FWIW, here's a recursive version taken from this answer by user3736966. I've modified it to use the same argument names as my code, to use lists instead of tuples, and to be compatible with Python 3.
def compositions(num, width, parent=[]):
if width > 1:
for i in range(num, -1, -1):
yield from compositions(i, width - 1, parent + [num - i])
else:
yield parent + [num]
Somewhat surprisingly, this one is a little faster than the original version, clocking in at around 1.5 seconds for compositions(15, 8).
If your version of Python doesn't understand yield from, you can do this:
def compositions(num, width, parent=[]):
if width > 1:
for i in range(num, -1, -1):
for t in compositions(i, width - 1, parent + [num - i]):
yield t
else:
yield parent + [num]
To generate the compositions in descending order, simply reverse the range call, i.e. for i in range(num + 1):.
Finally, here's an unreadable one-line version. :)
def c(n, w, p=[]):
yield from(t for i in range(n,-1,-1)for t in c(i,w-1,p+[n-i]))if w-1 else[p+[n]]
Being an inveterate tinkerer, I couldn't stop myself from making yet another version. :) This is simply the original version combined with the code for combinations listed in the itertools docs.
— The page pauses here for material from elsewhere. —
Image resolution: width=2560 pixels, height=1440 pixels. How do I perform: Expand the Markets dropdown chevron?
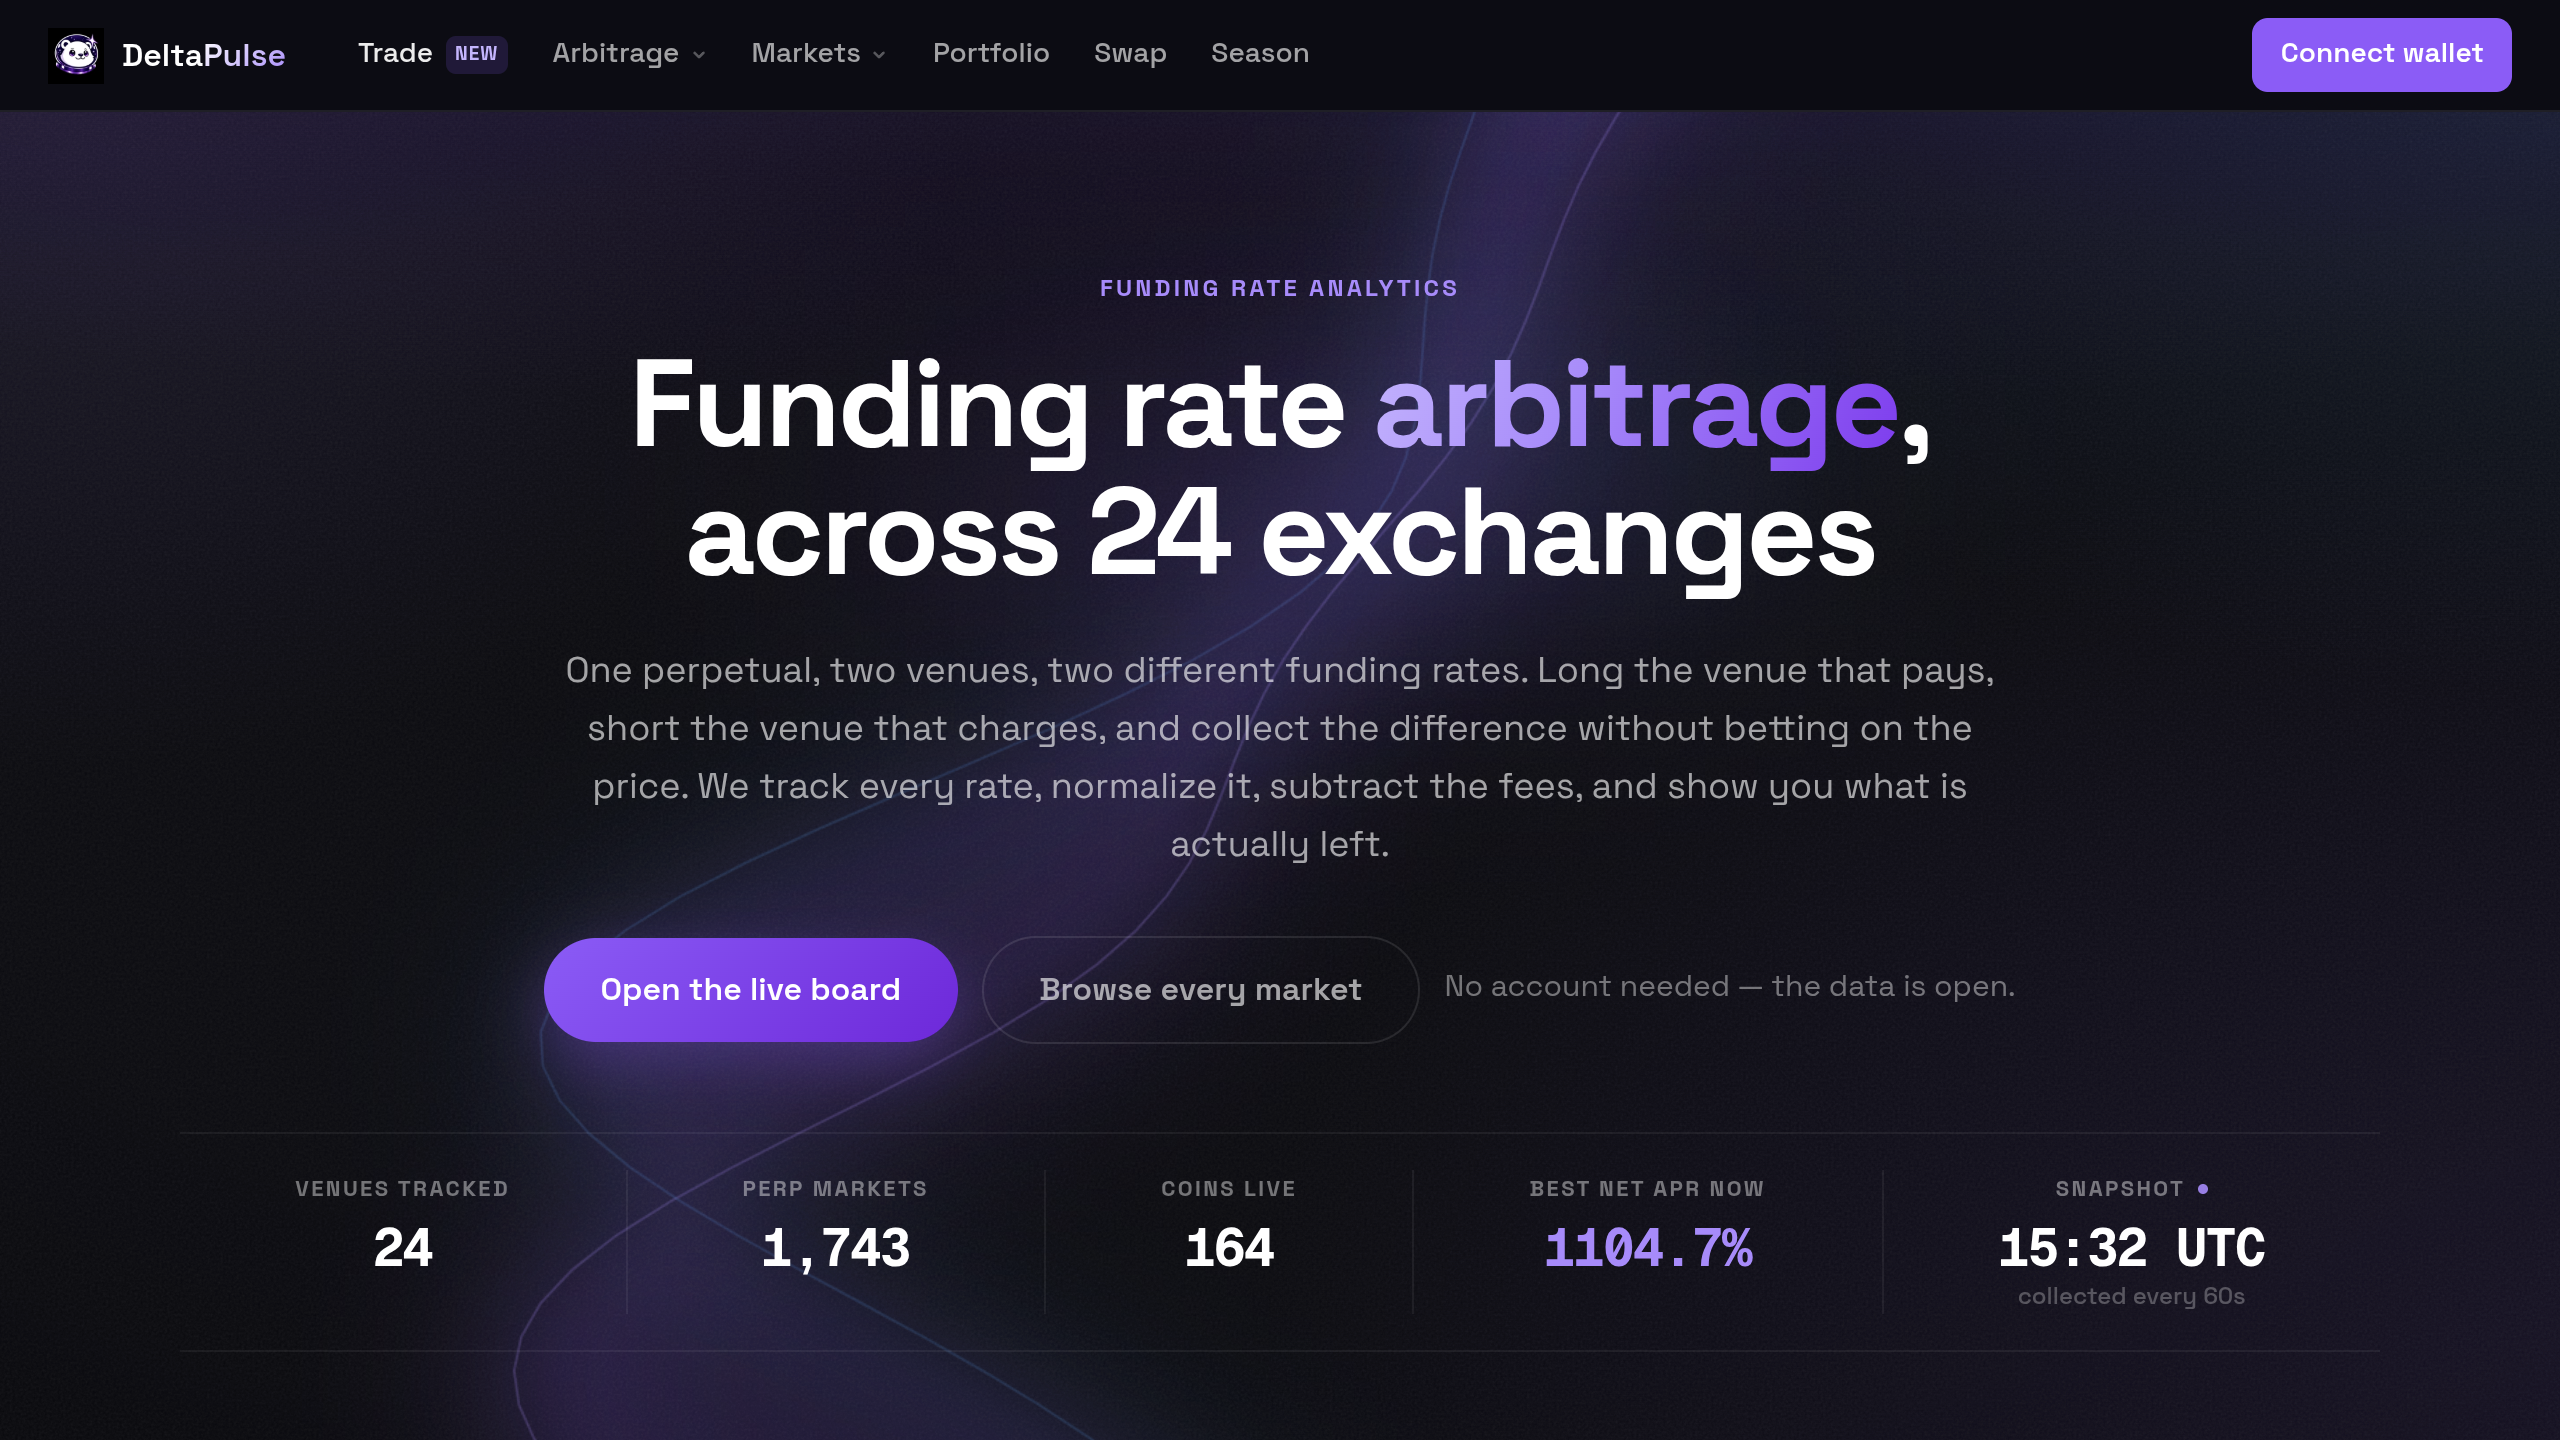click(879, 55)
Of course, the real itertools.combinations is written in C so it runs faster than the roughly equivalent Python code shown in the docs.
def compositions(num, width):
r = width - 1
indices = list(range(r))
revrange = range(r-1, -1, -1)
first = [-1]
last = [num + r]
yield [0] * r + [num]
while True:
for i in revrange:
if indices[i] != i + num:
break
else:
return
indices[i] += 1
for j in range(i+1, r):
indices[j] = indices[j-1] + 1
yield [v - u - 1 for u, v in zip(first + indices, indices + last)]
This version is about 50% slower than the original at doing compositions(15, 8): it takes around 2.3 seconds on my machine.